The task
Among the entries that follow, find every line with the word "reply" and copy it.

Source material
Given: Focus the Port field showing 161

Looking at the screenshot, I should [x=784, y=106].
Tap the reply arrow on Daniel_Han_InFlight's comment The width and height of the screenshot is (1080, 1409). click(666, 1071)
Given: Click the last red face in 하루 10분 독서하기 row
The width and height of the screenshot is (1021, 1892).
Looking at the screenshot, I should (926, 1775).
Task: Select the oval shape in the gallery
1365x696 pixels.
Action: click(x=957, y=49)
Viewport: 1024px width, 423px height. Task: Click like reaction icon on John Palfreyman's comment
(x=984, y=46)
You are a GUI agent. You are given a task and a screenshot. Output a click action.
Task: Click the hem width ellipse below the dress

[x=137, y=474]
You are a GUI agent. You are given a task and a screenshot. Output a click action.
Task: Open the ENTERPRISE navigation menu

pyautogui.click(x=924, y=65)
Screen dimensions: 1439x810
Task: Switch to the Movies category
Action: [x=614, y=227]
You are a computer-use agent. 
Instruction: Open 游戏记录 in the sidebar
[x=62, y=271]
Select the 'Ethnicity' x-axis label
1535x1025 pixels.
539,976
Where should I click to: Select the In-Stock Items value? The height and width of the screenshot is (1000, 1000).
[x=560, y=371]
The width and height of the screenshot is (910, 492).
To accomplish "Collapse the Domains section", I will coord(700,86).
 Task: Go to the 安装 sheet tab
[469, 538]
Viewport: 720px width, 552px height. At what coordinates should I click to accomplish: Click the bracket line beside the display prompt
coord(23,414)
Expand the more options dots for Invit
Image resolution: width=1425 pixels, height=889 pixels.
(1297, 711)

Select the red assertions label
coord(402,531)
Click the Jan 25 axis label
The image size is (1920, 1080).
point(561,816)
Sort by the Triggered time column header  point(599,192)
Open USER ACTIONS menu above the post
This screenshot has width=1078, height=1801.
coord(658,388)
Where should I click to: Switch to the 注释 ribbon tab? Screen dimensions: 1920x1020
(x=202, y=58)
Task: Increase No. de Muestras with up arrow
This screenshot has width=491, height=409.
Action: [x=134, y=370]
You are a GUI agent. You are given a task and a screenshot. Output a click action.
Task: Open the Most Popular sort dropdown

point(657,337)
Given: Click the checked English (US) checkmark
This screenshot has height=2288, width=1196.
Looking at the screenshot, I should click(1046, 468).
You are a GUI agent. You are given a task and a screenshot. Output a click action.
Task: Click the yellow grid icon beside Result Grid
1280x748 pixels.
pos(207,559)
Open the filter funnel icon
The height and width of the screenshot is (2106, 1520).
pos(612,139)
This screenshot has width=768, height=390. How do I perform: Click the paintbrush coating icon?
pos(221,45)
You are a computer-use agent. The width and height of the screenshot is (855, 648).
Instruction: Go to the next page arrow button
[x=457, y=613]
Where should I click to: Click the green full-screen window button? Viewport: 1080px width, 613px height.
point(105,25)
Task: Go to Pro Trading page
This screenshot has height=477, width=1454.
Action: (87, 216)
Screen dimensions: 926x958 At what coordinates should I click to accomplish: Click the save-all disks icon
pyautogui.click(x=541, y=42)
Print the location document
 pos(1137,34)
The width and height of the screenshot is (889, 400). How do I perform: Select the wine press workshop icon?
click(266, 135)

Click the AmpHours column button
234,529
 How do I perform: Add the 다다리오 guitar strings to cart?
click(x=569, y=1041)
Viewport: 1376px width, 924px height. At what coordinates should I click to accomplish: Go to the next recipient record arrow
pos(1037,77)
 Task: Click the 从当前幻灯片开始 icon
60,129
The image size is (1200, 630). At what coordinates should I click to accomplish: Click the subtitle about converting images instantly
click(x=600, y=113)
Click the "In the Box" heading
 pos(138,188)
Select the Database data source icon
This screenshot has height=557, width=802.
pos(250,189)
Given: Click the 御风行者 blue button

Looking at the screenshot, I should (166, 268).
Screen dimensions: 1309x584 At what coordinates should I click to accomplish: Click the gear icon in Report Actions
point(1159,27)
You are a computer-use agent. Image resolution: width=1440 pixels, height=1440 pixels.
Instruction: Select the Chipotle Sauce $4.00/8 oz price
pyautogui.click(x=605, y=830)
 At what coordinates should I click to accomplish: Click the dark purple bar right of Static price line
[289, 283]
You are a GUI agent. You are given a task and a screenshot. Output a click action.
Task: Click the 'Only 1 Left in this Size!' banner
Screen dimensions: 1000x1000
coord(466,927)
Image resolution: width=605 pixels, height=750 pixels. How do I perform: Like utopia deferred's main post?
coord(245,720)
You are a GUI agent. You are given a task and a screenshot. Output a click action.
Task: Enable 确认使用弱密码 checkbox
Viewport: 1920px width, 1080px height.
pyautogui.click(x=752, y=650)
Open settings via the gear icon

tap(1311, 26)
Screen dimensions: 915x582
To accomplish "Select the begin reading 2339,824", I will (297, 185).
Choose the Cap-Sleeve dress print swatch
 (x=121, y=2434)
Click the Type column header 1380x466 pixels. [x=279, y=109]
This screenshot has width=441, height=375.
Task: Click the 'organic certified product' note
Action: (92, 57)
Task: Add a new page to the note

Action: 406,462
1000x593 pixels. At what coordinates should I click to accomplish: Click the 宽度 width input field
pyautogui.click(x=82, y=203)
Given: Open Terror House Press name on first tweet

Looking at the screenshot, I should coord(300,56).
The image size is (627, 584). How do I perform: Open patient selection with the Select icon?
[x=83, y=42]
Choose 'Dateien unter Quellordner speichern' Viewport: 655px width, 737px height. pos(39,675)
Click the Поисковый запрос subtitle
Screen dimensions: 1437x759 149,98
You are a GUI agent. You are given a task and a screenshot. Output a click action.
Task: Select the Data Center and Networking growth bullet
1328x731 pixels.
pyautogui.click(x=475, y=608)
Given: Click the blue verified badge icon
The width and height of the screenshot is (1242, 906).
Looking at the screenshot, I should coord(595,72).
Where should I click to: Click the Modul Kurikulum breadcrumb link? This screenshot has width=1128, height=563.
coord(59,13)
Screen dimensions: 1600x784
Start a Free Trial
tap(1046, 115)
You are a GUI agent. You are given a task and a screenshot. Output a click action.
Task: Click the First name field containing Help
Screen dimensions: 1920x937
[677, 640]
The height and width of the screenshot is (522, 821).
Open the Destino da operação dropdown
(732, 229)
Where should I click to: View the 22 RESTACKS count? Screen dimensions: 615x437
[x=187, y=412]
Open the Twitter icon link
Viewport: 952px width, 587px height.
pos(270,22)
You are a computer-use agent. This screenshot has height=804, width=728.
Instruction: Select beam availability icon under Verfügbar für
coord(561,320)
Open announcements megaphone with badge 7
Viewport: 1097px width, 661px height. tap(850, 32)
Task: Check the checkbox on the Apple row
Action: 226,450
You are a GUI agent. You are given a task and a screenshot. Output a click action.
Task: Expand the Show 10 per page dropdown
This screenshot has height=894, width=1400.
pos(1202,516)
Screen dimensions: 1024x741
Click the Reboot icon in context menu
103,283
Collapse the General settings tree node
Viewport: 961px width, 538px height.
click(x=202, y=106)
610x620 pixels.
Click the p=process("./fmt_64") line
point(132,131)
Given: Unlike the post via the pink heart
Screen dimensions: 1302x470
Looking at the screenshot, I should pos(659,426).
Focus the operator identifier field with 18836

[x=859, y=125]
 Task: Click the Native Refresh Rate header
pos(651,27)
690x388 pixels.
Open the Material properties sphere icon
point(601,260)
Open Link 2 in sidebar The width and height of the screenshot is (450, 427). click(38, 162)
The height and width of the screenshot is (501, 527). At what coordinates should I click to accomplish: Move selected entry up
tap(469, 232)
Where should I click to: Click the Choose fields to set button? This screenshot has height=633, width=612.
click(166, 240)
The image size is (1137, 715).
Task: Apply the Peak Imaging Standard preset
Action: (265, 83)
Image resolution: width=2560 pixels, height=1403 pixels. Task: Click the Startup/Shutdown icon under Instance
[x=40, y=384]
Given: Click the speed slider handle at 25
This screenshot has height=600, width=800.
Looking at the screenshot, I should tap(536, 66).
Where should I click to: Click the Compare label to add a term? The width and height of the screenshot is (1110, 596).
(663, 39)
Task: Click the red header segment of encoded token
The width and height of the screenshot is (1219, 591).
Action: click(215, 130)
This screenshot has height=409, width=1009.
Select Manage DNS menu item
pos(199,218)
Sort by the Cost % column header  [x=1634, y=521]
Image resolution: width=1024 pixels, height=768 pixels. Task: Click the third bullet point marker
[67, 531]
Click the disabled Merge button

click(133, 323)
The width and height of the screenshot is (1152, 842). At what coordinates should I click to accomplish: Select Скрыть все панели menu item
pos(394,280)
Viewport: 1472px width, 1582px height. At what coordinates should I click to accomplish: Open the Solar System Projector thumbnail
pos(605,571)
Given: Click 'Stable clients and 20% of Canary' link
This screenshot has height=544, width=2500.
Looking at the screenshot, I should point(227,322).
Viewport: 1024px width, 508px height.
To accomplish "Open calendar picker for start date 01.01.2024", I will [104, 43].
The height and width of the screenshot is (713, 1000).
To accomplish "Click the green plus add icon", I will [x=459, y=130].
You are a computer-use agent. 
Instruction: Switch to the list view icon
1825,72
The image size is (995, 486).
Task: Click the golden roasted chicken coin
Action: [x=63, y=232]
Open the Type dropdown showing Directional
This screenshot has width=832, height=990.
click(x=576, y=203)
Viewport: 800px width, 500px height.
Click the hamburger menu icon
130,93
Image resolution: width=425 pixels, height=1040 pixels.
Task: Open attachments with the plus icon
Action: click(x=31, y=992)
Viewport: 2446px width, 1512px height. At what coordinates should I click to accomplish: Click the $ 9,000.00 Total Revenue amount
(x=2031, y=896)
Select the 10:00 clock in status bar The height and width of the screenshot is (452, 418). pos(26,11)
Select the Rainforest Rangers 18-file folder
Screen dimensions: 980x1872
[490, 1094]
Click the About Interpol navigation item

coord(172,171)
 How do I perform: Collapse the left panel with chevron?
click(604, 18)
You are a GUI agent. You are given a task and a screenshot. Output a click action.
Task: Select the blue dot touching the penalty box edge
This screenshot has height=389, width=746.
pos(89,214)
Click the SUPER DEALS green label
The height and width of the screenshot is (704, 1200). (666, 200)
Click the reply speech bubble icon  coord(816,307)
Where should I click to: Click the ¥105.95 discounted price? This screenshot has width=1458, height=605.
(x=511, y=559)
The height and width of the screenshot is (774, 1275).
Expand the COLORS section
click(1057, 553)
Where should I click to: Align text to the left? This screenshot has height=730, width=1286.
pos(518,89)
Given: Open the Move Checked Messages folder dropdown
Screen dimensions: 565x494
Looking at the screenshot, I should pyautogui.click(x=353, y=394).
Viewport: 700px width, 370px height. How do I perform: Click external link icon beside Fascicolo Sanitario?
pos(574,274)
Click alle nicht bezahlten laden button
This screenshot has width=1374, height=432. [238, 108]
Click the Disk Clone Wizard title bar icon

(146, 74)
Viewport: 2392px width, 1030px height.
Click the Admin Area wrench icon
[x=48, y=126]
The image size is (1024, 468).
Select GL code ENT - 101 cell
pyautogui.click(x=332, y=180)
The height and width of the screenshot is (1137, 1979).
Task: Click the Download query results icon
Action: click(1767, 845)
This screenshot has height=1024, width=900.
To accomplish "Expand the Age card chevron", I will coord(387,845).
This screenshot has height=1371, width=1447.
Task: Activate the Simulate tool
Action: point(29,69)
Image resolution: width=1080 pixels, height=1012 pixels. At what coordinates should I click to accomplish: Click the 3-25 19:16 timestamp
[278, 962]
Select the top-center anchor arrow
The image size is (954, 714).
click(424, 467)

Answer
Tap the reply arrow on Daniel_Han_InFlight's comment The width and height of the screenshot is (1080, 1409). click(666, 1071)
Click the reply speech bubble icon  coord(816,307)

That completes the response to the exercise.